## [Exercise description]
Identify each row below that contains the string "sidebar", and copy every one of those rows in full.

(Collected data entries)
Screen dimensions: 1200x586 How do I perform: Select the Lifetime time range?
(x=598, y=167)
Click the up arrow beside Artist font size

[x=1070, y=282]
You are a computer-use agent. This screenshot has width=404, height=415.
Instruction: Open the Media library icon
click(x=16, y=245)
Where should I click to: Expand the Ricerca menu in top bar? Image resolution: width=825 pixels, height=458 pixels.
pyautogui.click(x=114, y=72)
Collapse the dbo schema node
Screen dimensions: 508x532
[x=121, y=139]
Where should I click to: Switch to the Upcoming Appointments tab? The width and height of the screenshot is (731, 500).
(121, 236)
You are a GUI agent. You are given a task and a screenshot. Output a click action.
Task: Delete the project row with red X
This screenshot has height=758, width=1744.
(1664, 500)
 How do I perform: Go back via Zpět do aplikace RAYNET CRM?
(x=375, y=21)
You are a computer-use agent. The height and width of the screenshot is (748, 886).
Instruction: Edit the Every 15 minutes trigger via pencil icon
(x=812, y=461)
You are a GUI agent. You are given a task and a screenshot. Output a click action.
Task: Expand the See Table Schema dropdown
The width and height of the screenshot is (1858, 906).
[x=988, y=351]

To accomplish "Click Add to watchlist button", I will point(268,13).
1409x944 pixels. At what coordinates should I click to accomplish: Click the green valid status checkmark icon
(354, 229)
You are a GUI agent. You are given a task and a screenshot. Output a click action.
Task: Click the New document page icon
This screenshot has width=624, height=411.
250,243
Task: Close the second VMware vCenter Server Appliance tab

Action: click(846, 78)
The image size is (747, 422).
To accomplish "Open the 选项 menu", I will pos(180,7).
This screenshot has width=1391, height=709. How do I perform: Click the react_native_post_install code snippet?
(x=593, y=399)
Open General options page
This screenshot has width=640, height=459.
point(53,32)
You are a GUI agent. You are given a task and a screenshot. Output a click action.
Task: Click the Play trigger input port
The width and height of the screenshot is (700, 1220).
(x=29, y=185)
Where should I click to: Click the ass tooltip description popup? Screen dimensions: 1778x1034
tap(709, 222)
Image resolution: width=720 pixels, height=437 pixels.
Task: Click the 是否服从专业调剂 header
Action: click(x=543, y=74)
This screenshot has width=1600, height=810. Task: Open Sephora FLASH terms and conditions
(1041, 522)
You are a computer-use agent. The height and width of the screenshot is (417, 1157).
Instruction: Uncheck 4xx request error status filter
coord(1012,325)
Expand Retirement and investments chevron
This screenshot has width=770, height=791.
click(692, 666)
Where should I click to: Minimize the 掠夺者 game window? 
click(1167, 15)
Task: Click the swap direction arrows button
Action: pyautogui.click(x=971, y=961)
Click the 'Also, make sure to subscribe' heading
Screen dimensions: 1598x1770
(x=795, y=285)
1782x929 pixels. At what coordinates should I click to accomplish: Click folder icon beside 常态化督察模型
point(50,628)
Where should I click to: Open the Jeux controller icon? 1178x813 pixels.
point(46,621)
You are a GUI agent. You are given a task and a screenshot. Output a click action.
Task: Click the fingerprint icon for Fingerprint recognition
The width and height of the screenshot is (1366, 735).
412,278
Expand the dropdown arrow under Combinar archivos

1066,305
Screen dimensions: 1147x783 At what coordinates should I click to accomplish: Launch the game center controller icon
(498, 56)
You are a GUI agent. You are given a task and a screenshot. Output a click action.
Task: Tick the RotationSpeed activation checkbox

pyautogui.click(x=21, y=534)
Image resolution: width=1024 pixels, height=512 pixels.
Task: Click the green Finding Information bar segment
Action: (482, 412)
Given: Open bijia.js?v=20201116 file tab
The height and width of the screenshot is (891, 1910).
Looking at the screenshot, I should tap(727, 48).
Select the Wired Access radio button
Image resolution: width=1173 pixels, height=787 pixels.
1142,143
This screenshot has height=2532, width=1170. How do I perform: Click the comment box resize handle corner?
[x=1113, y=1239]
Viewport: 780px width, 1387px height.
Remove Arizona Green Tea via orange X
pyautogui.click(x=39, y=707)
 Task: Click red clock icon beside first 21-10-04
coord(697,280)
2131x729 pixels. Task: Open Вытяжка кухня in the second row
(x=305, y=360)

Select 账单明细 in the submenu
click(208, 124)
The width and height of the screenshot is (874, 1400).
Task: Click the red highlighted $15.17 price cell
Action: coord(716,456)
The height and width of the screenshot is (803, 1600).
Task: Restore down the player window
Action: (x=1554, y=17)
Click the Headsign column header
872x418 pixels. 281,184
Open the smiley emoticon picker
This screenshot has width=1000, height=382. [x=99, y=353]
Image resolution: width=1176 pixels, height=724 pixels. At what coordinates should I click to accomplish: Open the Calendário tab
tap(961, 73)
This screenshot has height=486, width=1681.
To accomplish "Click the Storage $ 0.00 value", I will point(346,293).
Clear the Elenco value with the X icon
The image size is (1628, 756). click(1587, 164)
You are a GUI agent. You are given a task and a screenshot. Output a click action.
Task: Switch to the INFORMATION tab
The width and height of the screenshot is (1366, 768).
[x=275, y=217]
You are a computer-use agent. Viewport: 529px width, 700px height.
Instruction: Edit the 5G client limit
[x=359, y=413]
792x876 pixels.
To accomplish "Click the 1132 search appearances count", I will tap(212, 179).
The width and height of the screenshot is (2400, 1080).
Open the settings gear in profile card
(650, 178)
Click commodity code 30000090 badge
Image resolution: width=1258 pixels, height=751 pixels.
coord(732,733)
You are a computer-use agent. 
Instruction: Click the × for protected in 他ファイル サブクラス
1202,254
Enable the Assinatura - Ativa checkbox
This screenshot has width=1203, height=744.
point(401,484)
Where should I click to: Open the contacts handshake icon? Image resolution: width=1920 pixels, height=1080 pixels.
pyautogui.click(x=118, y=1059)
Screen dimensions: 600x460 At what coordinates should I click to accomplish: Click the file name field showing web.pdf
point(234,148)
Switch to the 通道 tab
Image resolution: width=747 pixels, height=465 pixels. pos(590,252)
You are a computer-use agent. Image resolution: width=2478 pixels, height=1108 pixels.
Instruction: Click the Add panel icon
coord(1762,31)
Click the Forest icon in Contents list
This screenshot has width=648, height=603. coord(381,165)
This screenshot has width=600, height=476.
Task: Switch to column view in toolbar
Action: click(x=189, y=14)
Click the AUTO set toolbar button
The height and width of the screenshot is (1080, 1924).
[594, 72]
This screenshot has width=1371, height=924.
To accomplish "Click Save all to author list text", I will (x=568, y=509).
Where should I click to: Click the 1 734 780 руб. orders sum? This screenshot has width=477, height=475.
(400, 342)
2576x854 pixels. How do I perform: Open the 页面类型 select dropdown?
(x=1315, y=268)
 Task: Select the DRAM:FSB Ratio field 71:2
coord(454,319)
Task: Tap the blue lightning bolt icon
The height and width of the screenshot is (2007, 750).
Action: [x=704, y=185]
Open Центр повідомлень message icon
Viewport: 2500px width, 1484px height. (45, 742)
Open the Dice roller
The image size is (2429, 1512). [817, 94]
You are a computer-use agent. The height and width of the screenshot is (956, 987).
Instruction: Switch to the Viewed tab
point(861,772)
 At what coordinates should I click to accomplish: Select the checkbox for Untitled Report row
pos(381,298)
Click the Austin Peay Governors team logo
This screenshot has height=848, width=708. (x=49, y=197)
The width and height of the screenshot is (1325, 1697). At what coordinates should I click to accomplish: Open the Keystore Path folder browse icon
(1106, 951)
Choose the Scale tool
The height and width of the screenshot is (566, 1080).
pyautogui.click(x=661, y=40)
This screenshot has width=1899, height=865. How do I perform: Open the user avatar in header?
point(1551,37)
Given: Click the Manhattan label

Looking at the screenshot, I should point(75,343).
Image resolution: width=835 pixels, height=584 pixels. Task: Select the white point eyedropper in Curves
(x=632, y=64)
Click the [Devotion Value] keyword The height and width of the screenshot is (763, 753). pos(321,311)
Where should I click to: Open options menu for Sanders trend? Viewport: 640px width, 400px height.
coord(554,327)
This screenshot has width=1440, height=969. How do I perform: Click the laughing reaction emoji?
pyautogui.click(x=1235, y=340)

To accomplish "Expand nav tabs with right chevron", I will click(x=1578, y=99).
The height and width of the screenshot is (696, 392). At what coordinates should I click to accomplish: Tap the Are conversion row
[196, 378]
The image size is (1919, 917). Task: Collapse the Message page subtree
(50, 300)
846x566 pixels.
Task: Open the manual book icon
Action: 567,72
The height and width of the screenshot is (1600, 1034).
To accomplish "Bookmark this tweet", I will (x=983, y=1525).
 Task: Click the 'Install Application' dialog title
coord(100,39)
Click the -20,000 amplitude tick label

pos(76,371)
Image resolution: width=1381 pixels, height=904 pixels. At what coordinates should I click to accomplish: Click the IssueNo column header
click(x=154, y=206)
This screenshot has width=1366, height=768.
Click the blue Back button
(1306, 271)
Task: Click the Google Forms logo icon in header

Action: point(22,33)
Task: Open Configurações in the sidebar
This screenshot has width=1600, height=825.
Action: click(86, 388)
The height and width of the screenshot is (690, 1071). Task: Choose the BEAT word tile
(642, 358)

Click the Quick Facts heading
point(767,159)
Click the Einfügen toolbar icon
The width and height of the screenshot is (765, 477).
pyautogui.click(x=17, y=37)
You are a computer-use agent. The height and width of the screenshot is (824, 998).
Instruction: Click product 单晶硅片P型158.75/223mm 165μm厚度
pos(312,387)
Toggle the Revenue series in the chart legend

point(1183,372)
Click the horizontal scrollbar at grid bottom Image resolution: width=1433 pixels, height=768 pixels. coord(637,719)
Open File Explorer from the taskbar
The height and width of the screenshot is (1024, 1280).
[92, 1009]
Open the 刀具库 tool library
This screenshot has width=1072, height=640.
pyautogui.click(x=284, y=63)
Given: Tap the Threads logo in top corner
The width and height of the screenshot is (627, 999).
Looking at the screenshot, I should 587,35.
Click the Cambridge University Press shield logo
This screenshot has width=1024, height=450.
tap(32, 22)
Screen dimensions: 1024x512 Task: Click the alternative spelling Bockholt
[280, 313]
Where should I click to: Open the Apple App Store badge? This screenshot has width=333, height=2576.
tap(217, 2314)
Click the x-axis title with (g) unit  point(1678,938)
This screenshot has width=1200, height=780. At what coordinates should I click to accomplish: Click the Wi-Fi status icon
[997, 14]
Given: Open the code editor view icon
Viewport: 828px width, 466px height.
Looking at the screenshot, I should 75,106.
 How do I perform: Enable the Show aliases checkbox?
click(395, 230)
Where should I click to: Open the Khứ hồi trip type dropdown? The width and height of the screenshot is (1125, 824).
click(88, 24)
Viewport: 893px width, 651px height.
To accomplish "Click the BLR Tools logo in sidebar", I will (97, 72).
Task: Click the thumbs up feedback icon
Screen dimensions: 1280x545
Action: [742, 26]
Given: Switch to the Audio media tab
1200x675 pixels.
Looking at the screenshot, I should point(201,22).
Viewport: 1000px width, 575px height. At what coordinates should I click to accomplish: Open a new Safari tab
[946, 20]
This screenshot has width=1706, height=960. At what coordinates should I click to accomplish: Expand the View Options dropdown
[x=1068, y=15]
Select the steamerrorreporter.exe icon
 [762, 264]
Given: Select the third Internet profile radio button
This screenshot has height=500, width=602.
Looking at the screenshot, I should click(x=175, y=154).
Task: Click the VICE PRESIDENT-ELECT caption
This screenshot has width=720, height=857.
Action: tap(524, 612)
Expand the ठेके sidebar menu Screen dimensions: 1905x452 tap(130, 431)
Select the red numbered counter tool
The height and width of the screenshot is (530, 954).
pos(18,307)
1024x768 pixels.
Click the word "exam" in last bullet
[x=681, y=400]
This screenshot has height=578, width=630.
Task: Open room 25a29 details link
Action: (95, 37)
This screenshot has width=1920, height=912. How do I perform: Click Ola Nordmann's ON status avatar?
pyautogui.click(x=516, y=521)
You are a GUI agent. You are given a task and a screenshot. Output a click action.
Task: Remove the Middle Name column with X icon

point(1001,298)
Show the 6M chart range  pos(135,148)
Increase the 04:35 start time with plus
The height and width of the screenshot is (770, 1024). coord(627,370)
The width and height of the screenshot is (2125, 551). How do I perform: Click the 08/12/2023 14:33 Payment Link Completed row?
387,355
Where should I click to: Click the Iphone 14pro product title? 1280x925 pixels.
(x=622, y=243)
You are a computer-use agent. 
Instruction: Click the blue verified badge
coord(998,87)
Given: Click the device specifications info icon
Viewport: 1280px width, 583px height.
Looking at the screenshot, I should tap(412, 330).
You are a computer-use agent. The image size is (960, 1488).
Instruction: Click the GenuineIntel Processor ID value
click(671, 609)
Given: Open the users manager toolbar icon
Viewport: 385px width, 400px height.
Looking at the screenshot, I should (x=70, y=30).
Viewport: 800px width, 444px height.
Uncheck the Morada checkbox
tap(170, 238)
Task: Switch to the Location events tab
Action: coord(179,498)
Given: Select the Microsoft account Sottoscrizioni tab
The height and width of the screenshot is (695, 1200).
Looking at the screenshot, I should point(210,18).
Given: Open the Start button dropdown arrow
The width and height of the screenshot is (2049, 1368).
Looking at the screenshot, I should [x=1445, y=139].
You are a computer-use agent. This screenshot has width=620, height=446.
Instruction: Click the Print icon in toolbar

## [Final result]
Task: Open Configurações in the sidebar
To accomplish "Click the BLR Tools logo in sidebar", I will (97, 72).
Expand the ठेके sidebar menu Screen dimensions: 1905x452 tap(130, 431)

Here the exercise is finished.